Arianwen stopped, suddenly and without her control, her tongue suddenly heavy and leaden in her mouth, and she stared at Nimue as the other woman's expression went dark and flat.
"My mother used to say," Nimue said, her eyes fixed on Arianwen's, "that nasty little girls with nothing good to say," and Arianwen can feel her tongue pressing at the back of her mouth, cutting off her air, the tendon pulled too tight, painful as her tongue was pushed backwards into her throat, "would always eat their words. Now," Nimue said, suddenly very close to Arianwen, close enough that she could see the bright, unnatural blue of Nimue's eyes, feel her breath move the still air, "you will be silent, and you hear your family's crimes against me."
Arianwen felt tears start in her eyes, the pressure in her head building from the lack of oxygen.
"I," Nimue said, "was promised in marriage to an Englishman to curry favour with Arthur, sold off for a better seat in court. But I did my duty; I married him, and I gave him three sons, whom I loved more than life. My sons inherited my skills with magic, particularly in the healing arts, but I never grew to love my husband. He was," Nimue's lip curls, "a terribly dull man. But then, I met someone like me; a man, mind you, but a man of such power. It was intoxicating. I fell in love.
"My husband, weak-minded and small-cocked, became jealous, as all men do, and he had us imprisoned here, in this place.
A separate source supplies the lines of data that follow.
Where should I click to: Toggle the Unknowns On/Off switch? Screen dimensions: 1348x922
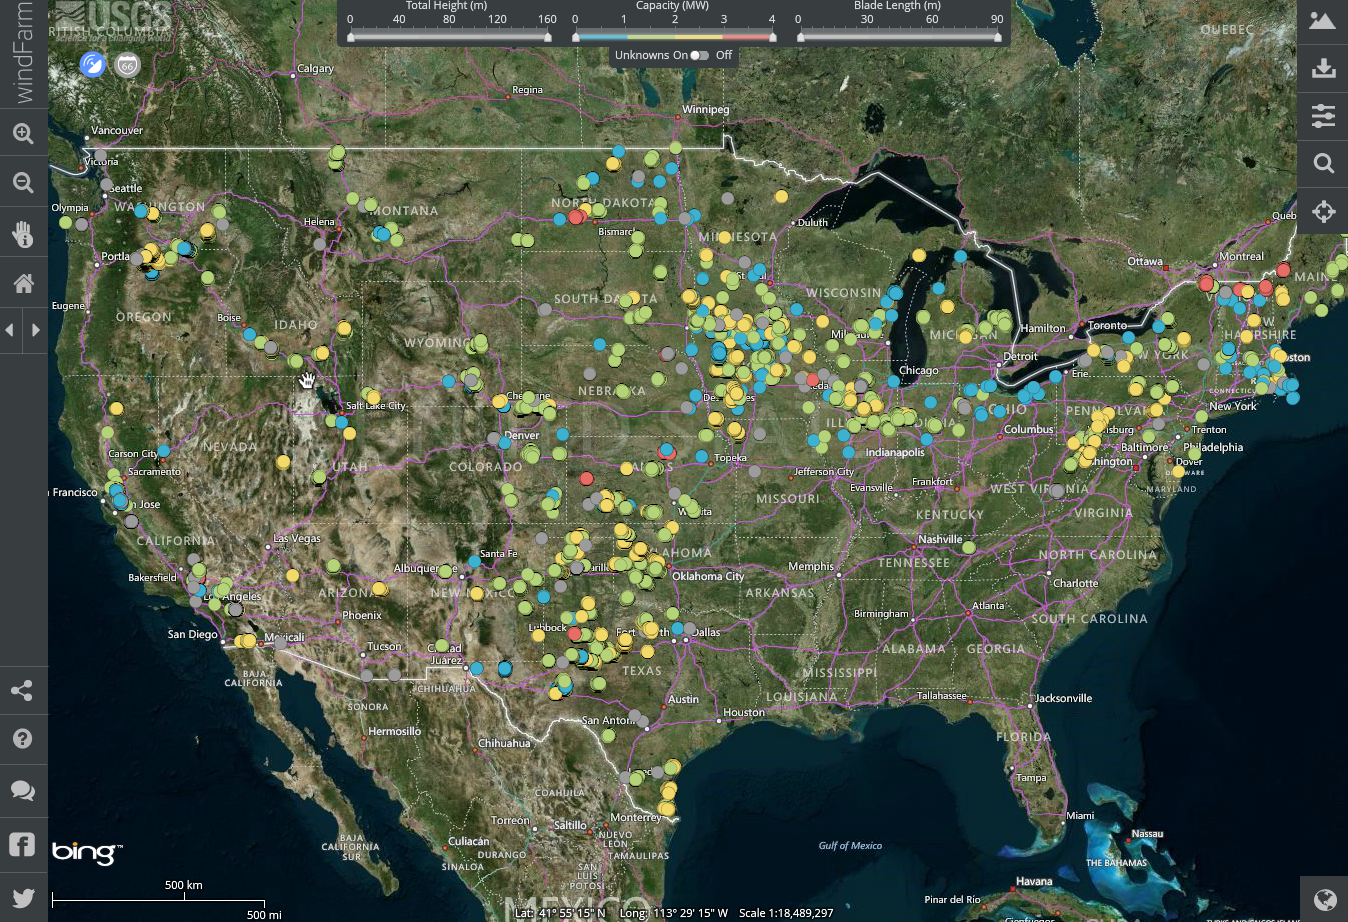point(699,55)
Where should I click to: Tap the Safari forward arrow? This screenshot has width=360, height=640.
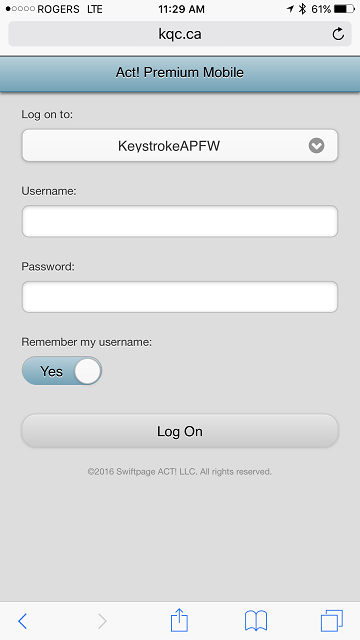pos(102,621)
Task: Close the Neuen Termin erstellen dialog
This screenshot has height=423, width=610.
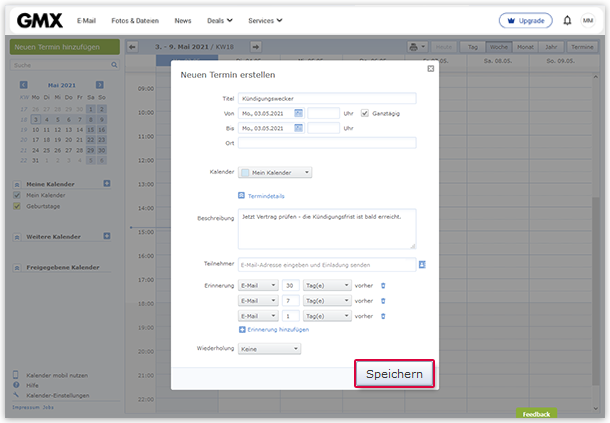Action: click(x=431, y=69)
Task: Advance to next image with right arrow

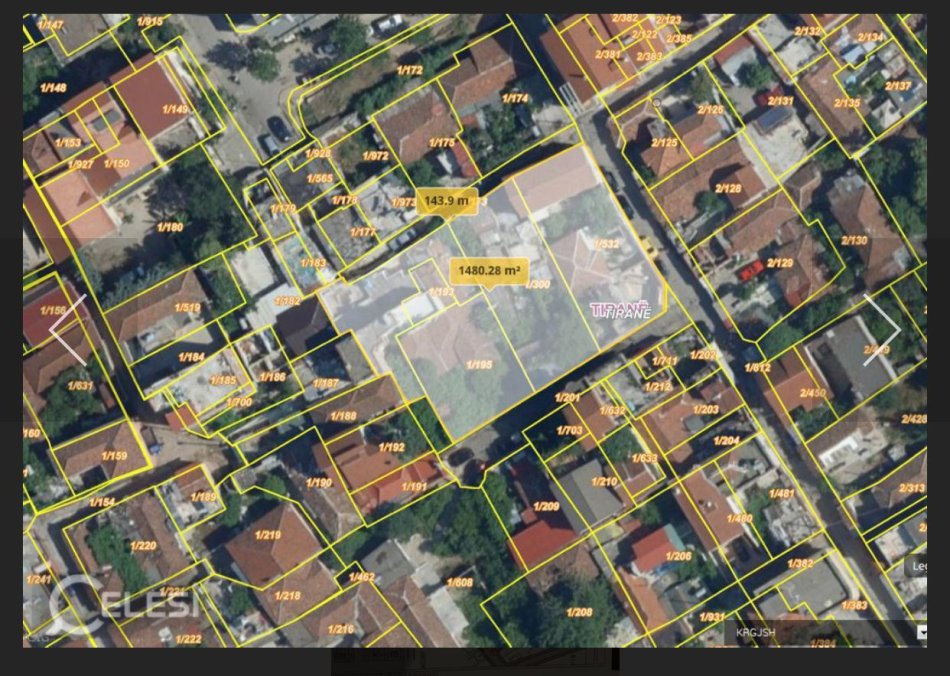Action: click(x=882, y=330)
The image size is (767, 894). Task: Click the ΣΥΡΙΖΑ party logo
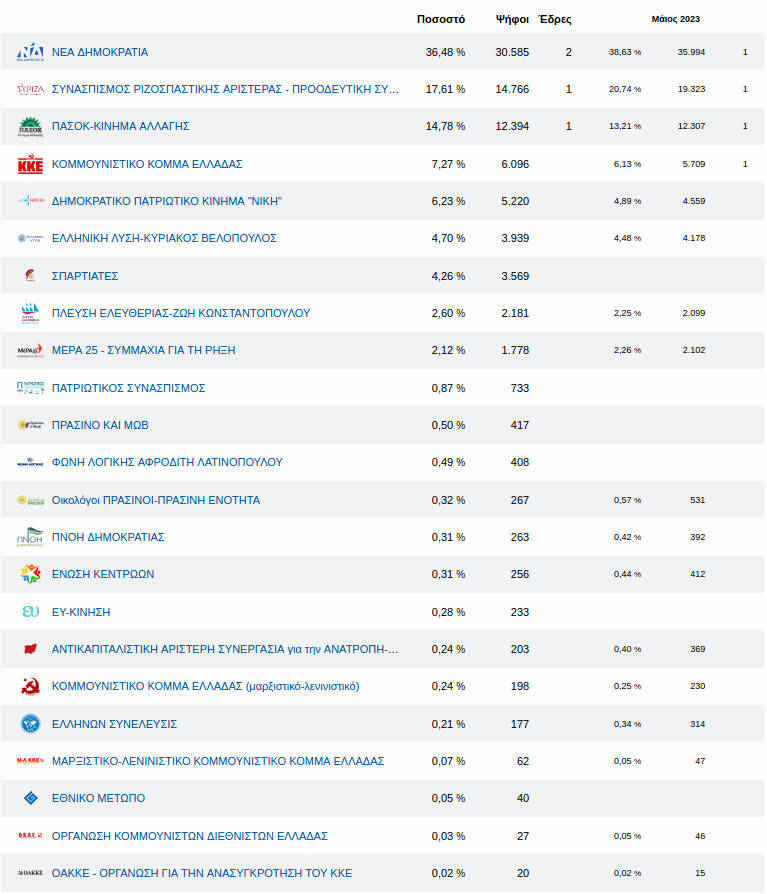(30, 89)
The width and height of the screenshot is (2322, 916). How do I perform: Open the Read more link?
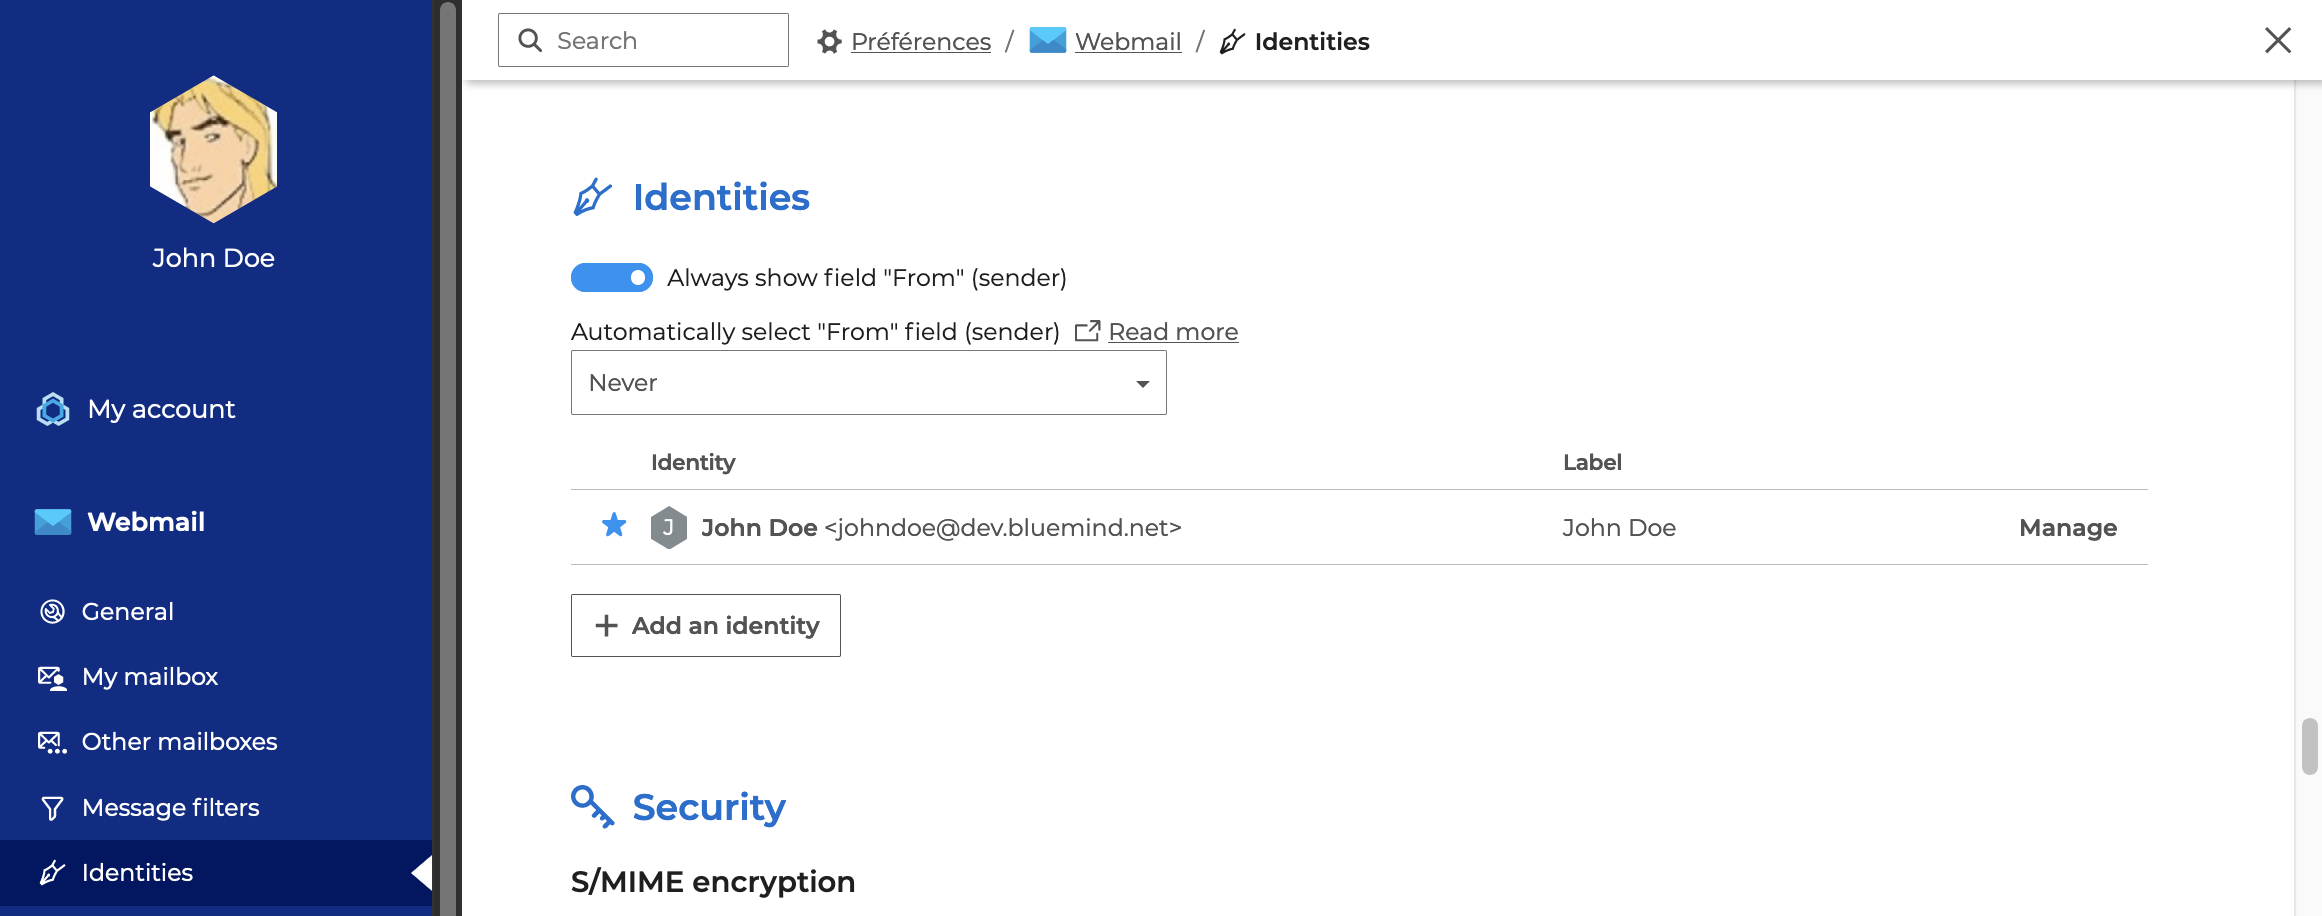1172,332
I was his wife," Nimue snarled. "I am a noblewoman by the grace of my blood; he had no right." She took a deep breath, and seemed to calm herself. "Merlin — because it was Merlin, the man that I was weak enough to fall in love with — managed to escape. He promised he would come back for me. He lied." Nimue's voice was dark and ominous now, a seething fury under a surface of calm. "He claims that Arthur, Arthur the golden king, the promised saviour, convinced him not to. As though that child would have been able to convince Merlin of anything he didn't already want to do.
"I managed to get a message to my sons, to tell them where I was; and they, my wonderful, beautiful sons, they came for me. They were the only people who ever truly loved me, and they came when I called. Not that it mattered, in the end." Her eyes were bitter and sad where they met Arianwen's, now. "Their father caught them trying to get into this tower. He burned them, down there," she pointed towards an arrowslit window, a sliver of light barred with iron, "where I could watch my children die."
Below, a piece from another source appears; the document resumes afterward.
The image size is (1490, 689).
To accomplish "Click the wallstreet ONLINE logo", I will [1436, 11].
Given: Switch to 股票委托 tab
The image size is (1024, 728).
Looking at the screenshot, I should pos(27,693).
Nimue blinked slowly, as though her vision had been momentarily a thousand years ago, and suddenly Arianwen could breathe again. She swallowed air, choked, and coughed violently, desperately gasping for breath as Nimue watched her, impassive.
"I can smell the Gwydion blood in you, child," she said. "I need your blood and breath to open the portal to my home."
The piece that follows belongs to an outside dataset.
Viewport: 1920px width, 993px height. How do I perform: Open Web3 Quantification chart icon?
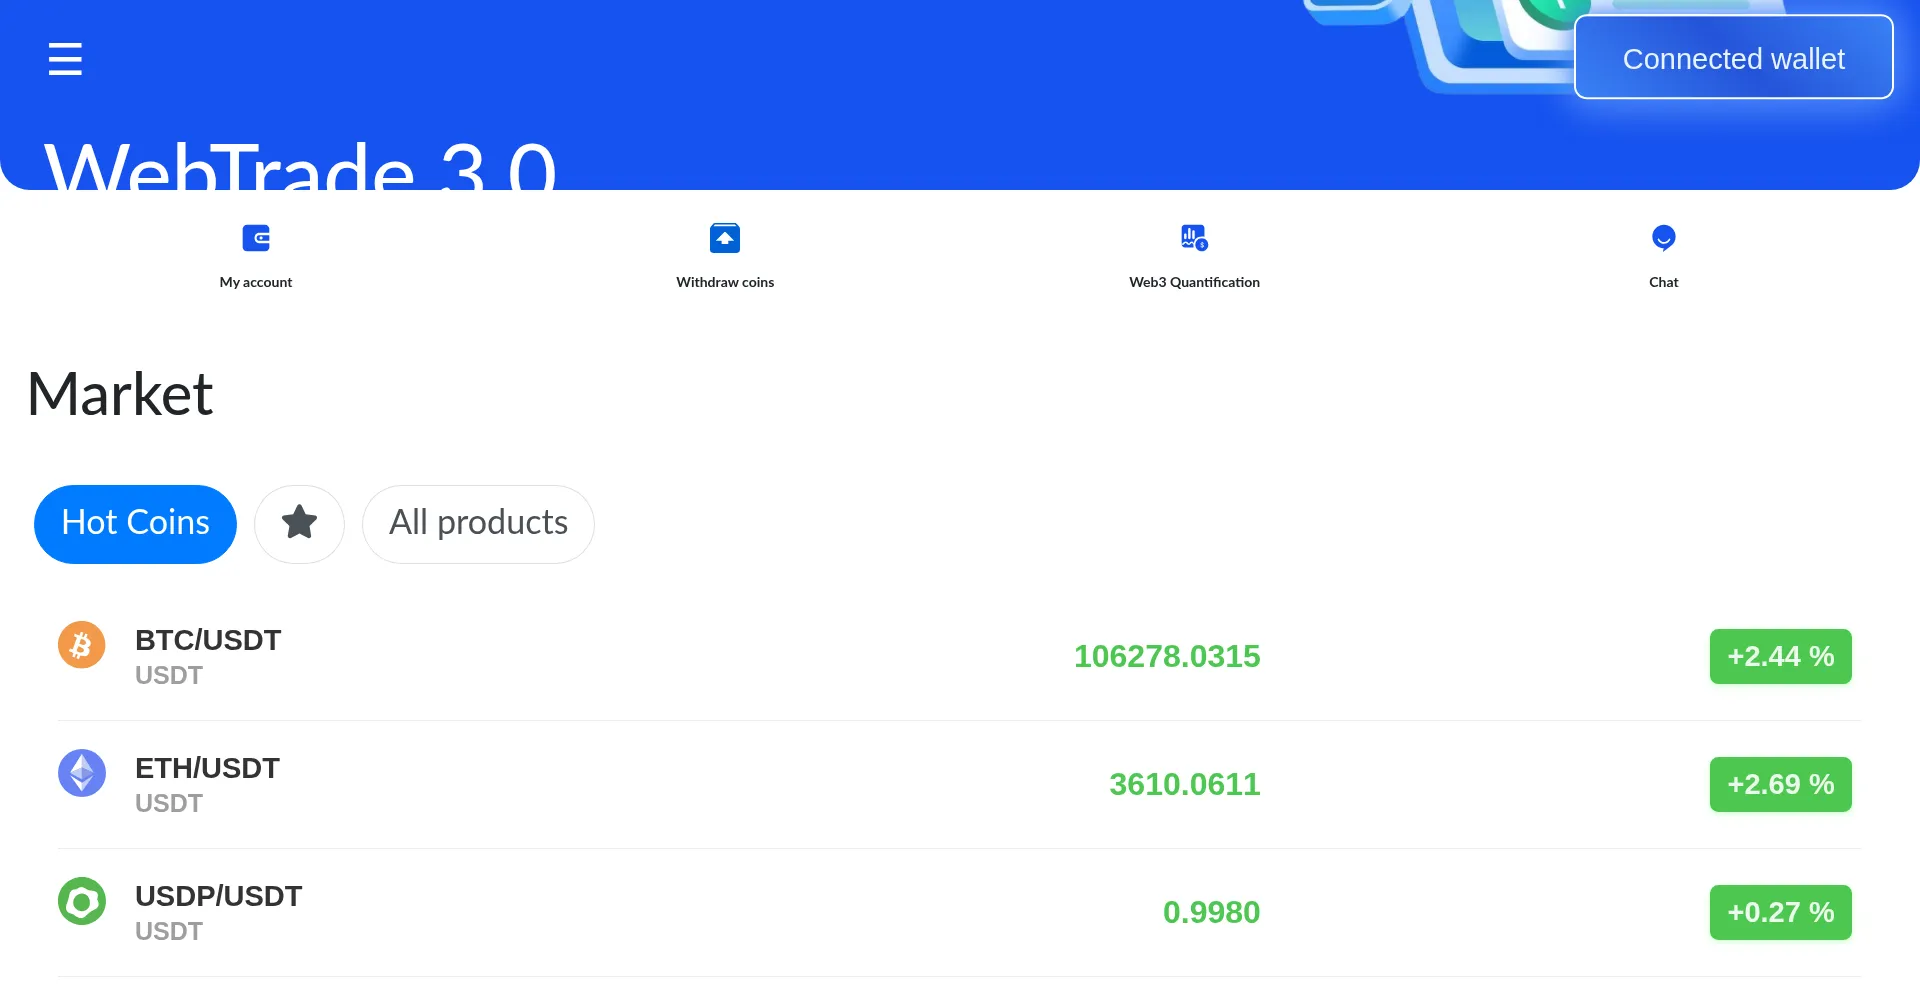[x=1194, y=238]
"Your," Arianwen tried, her voice rasping and hoarse, her throat still burning, "your home?"
"The Otherworld," Nimue said. "On the other side of the lake. The spells that your forefather placed on my prison binds me to this world, and I need your blood to open the barrier, and your breath to speak the enchantment that will let me pass from this Godforsaken place."
"I," said Arianwen, her mind racing, "you—" and then a flash of realisation. "You need me," she said. "You need me."
Nimue narrowed her eyes, the iris shining blue through her thick, dark lashes. "Are you attempting to threatenme, child?" she said, her voice both ominous and incredulous.
"Not threaten," Arianwen said, a plan formulating in her mind. "Bargain."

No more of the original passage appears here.